Orders are allocated from a pre-allocated memory pool to avoid new/delete on the hot path:

template<typename T, size_t PoolSize>
class MemoryPool {
public:
    MemoryPool() : storage_(std::make_unique<StorageType[]>(PoolSize)) {
        // Initialize free list: each slot points to the next
        for (uint32_t i = 0; i < PoolSize - 1; ++i) {
            *reinterpret_cast<uint32_t*>(&storage_[i]) = i + 1;
        }
        *reinterpret_cast<uint32_t*>(&storage_[PoolSize - 1]) = INVALID;
    }

    /// O(1) allocate: pop from free list head
    T* allocate() noexcept {
        if (free_head_ == INVALID) return nullptr;
        uint32_t idx = free_head_;
        free_head_ = *reinterpret_cast<uint32_t*>(&storage_[idx]);
        ++allocated_count_;
        return reinterpret_cast<T*>(&storage_[idx]);
    }

    /// O(1) deallocate: push to free list head
    void deallocate(T* ptr) noexcept {
        if (!ptr) return;
        auto* raw = reinterpret_cast<StorageType*>(ptr);
        size_t idx = static_cast<size_t>(raw - storage_.get());
        *reinterpret_cast<uint32_t*>(&storage_[idx]) = free_head_;
        free_head_ = static_cast<uint32_t>(idx);
        --allocated_count_;
    }

private:
    static constexpr uint32_t INVALID = 0xFFFFFFFF;
    std::unique_ptr<StorageType[]> storage_;
    uint32_t free_head_ = 0;
    size_t allocated_count_ = 0;
};

Design Insights

  • Intrusive free list: The free list index is stored inside the unused memory slots themselves. When a slot is free, its first 4 bytes contain the index of the next free slot. This means the free list requires zero additional memory
  • Single heap allocation: std::make_unique<StorageType[]>(PoolSize) allocates all storage at construction. After that, allocate() and deallocate() never touch the heap
  • No atomics: The pool is single-threaded by design (each component owns its pool), so there’s no atomic overhead
  • Contiguous memory: All objects are in a contiguous array, maximizing cache locality during iteration

Strategy Engine: Pre-Allocated Signal Output

Strategies return their order signals via std::span over pre-allocated member arrays. This avoids allocating std::vector on every tick:

class StrategyInterface {
public:
    /// Generate orders based on market data update.
    /// Returns a span over internally-owned buffer (no allocation).
    virtual std::span<const OrderRequest> on_market_data(
        const MarketDataMessage& msg,
        const OrderBook& book
    ) = 0;
};

Each strategy implementation has a std::array<OrderRequest, MAX_ORDERS> member and a count, returning a std::span view over the filled portion. The caller never allocates, and the span is valid until the next call.

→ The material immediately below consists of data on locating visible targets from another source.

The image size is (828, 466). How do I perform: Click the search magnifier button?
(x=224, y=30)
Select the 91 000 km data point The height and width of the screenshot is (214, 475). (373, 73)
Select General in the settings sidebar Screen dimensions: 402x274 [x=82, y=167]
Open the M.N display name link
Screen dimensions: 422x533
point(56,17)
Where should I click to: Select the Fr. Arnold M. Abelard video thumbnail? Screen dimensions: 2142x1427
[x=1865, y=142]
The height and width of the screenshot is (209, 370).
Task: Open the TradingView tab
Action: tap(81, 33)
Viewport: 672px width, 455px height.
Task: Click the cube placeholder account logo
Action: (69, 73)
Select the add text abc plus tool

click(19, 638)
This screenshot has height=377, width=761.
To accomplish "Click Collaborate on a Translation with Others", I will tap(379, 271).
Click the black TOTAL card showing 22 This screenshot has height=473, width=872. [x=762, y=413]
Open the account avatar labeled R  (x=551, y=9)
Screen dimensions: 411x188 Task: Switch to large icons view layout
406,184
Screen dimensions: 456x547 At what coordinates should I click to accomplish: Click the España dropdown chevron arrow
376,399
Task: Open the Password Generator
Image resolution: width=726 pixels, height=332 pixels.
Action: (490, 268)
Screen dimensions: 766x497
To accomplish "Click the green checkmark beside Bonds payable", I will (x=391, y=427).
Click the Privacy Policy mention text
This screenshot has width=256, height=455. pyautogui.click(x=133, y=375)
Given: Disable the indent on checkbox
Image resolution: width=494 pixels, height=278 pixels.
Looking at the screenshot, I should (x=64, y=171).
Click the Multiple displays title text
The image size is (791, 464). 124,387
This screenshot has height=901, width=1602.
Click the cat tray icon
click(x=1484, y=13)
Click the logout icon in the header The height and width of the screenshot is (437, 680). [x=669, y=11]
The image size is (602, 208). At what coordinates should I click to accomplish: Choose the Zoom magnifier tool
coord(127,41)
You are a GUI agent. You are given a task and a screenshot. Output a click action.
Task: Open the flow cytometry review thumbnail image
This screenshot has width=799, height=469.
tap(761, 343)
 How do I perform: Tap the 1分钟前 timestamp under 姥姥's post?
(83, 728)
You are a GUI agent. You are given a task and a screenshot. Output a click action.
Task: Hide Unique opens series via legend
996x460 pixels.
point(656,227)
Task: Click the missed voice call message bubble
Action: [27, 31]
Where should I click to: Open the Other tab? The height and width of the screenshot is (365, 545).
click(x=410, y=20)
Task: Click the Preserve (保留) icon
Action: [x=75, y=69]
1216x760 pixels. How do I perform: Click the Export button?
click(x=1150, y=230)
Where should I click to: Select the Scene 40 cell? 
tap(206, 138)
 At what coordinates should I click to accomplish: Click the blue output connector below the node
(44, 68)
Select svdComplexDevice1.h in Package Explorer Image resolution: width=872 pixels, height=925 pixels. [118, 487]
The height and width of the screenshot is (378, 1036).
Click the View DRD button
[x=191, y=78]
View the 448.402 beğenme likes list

FIX Parser: Zero-Copy Field Access

The FIX protocol parser achieves ~700ns per message using zero-copy techniques:

  • string_view into raw buffer: Field values are views into the original message bytes — no string copies
  • Flat array tag lookup: A std::array<StringView, MAX_TAG> indexed by FIX tag number provides O(1) field access after parsing
  • Single-pass parsing: One scan through the message populates all tag-value pairs

Lessons Learned

Stack overflow with large templates: std::array<T, 65536> in class templates caused stack overflow when objects were stack-allocated (~5MB per instance). Fixed by using std::unique_ptr<T[]> with heap allocation at construction. This single allocation at startup doesn't affect hot-path performance.
Default-initialized enums: Default-initialized enum fields (value 0) can accidentally match routing conditions. The order router had a bug where default-constructed orders would match the first routing rule. Fixed by explicitly checking for initialized state before routing.
Memory ordering matters: Initial implementation used memory_order_seq_cst everywhere "to be safe." Switching to the correct acquire/release pairs on the SPSC queue improved throughput measurably — seq_cst emits unnecessary fence instructions on x86.